Les évaluations divergent sur les dégâts que pourrait causer la peste porcine dans les élevages en Chine. Mais cette maladie animale devrait encore accentuer le poids de la Chine sur le marché mondial des viandes.

La Chine a déjà abattu plus de 10 millions de porcs. La peste porcine pourrait, selon les plus alarmistes, faire perdre au premier consommateur de porc au monde le tiers de son cheptel ! La FAO et le département américain à l’Agriculture sont plus mesurés, ils avancent 10 % de pertes au total. Mais c’est déjà l’équivalent de 6 millions de tonnes de porc, trois fois la production de la France !

La Chine va de toute façon devoir importer davantage de viande.

Depuis le début de l’année, ses achats de viande porcine ont progressé de 20 %. C’est d’ailleurs ce qui a fait bondir les prix du porc en Europe, + 30 % depuis le début de l’année. Les éleveurs européens se réjouissent, ils sont les premiers fournisseurs de la planète.

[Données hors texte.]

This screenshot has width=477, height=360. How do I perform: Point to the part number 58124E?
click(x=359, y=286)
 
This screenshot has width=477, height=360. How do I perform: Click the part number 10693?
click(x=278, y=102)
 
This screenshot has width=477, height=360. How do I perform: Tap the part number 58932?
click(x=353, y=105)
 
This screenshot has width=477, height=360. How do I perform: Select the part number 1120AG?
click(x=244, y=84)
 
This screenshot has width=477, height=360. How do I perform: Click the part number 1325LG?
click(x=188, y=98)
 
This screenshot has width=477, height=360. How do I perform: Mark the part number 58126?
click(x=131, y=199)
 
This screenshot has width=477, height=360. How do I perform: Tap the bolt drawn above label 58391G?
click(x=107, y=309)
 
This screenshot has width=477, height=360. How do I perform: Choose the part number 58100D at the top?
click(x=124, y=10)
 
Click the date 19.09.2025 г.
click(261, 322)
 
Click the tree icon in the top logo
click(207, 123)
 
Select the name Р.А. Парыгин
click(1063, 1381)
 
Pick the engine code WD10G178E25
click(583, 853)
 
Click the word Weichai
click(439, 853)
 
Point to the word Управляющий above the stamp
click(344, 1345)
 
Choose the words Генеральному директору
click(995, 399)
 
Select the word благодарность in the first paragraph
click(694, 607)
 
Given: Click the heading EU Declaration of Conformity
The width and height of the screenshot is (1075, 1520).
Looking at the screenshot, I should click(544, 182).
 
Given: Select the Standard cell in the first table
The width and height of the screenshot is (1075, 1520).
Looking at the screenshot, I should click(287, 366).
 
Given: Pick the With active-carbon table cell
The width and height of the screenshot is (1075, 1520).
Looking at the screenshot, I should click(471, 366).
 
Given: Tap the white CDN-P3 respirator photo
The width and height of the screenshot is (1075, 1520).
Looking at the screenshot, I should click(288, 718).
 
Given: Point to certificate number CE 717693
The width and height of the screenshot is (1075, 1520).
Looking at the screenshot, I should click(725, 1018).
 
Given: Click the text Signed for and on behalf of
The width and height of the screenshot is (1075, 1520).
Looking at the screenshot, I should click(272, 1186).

Mais les Chinois grands carnivores ( 56 kg de viande par an et par habitant ) vont aussi fatalement se reporter sur d’autres viandes. De la moins chère, la volaille, jusqu’au bœuf et à la viande ovine, et pour toutes ces viandes ils sont déjà très dépendants de l’étranger. Premier importateur de porc, la Chine est aussi devenue le cinquième importateur de volaille, le deuxième importateur de bœuf, et on le sait moins, le premier importateur de viande d’agneau et de mouton ( 320 000 tonnes, 15 fois plus qu’en l’an 2000 ), souligne Jean-Marc Simier, expert de ces marchés et auteur dans Cyclope.

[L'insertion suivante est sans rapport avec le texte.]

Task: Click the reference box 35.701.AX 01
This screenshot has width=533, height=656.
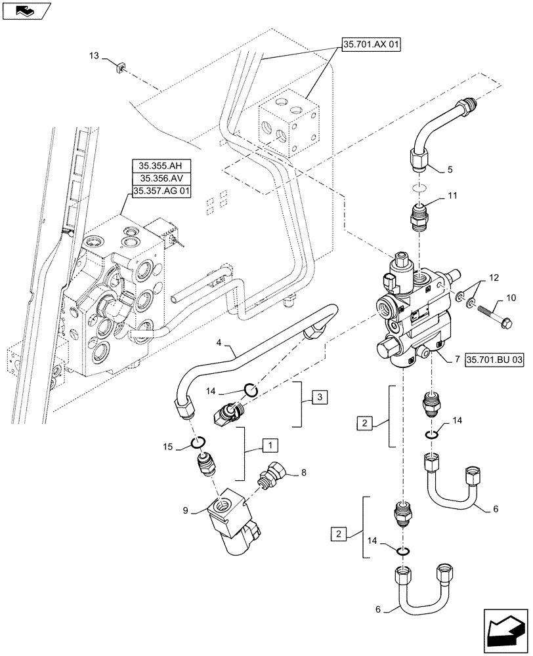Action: point(370,45)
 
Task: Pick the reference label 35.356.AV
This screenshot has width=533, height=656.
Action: point(161,178)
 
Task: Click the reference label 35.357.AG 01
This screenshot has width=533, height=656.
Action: point(161,191)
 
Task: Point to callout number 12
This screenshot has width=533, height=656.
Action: point(494,277)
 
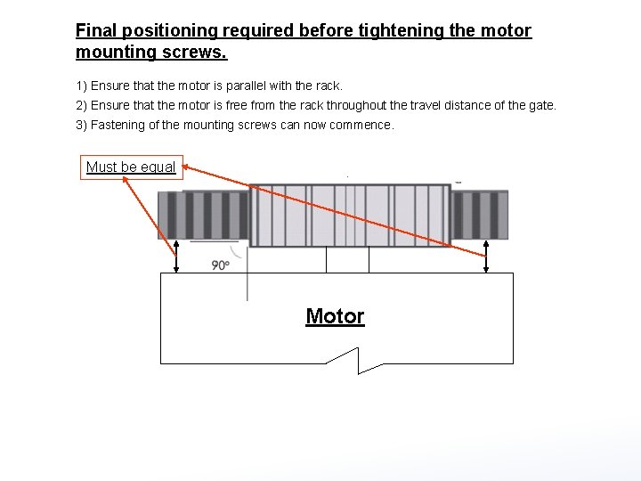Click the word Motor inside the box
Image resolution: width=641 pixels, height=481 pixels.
click(x=335, y=316)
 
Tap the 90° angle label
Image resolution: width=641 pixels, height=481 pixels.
click(x=221, y=265)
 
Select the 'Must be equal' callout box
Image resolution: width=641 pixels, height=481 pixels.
click(x=131, y=167)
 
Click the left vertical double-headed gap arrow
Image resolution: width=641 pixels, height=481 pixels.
click(x=176, y=257)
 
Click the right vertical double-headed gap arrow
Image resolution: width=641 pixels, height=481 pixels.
click(x=485, y=257)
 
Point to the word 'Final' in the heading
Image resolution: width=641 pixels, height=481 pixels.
click(x=95, y=31)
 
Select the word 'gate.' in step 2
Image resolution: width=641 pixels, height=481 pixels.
click(x=540, y=105)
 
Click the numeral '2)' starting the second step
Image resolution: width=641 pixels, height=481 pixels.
click(x=81, y=105)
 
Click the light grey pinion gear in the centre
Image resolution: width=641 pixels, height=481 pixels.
click(x=349, y=215)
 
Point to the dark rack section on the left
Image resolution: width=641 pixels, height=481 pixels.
click(x=203, y=215)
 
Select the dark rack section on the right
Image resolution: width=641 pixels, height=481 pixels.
click(x=480, y=215)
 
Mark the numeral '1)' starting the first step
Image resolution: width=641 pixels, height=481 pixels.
click(x=81, y=86)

La sécheresse dans le centre de la Chine a beaucoup réduit le cheptel ovin. Au point que les flux internationaux de viande ovine ont été bouleversés en trois-quatre ans. L’Australie et la Nouvelle-Zélande qui fournissaient traditionnellement l’Europe vendent désormais jusqu’à 40 % de leur agneau à la Chine. L’Océanie étant elle-même victime de la sécheresse, la viande ovine est celle dont le prix a le plus augmenté l’an dernier, +8 % ( 6 000 dollars la tonne, c’est la plus chère, six fois plus chère que la volaille ).

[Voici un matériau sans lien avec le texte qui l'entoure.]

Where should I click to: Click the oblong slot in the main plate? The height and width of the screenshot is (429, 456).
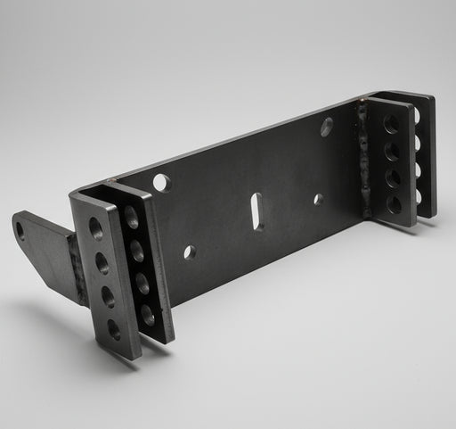[x=257, y=211]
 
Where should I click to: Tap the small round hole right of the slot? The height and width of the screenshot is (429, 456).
[x=318, y=199]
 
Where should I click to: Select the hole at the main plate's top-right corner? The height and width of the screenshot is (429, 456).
[x=327, y=127]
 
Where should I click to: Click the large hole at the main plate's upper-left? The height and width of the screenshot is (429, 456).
[x=161, y=183]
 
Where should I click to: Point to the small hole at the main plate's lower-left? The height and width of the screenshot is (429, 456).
[x=189, y=252]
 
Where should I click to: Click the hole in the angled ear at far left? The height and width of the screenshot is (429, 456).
[x=20, y=230]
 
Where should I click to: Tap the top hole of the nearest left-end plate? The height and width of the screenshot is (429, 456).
[x=95, y=229]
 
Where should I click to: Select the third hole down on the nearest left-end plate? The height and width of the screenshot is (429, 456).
[x=109, y=297]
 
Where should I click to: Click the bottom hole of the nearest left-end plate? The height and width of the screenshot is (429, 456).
[x=114, y=328]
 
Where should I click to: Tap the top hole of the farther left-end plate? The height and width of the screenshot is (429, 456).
[x=132, y=217]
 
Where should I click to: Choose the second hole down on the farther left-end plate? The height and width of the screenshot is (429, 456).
[x=137, y=252]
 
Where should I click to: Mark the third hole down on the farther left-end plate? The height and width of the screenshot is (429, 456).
[x=142, y=285]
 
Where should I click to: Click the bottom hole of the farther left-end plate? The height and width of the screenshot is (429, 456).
[x=148, y=315]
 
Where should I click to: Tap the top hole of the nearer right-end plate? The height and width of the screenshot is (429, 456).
[x=391, y=124]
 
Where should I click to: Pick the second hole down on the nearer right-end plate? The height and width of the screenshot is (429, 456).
[x=392, y=152]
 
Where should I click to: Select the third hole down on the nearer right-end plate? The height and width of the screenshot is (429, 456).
[x=393, y=178]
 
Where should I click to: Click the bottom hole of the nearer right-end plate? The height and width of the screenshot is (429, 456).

Si la Chine n’arrivait pas à contrôler la peste porcine, elle pourrait donc assécher le marché mondial des viandes.

Un scénario qu’on n’a jamais connu et qui ferait flamber les prix internationaux. Paradoxalement, cela soulagerait les élevages africains de la concurrence étrangère, commente Jean-Paul Simier. Encore faudra-t-il que le soja et le maïs nécessaires pour les nourrir ne se mettent pas à flamber à leur tour. C’est ce qui pourrait se produire si la Chine compensait l’absence de porc par une surconsommation de poulet, dont les rations sont encore plus riches en soja.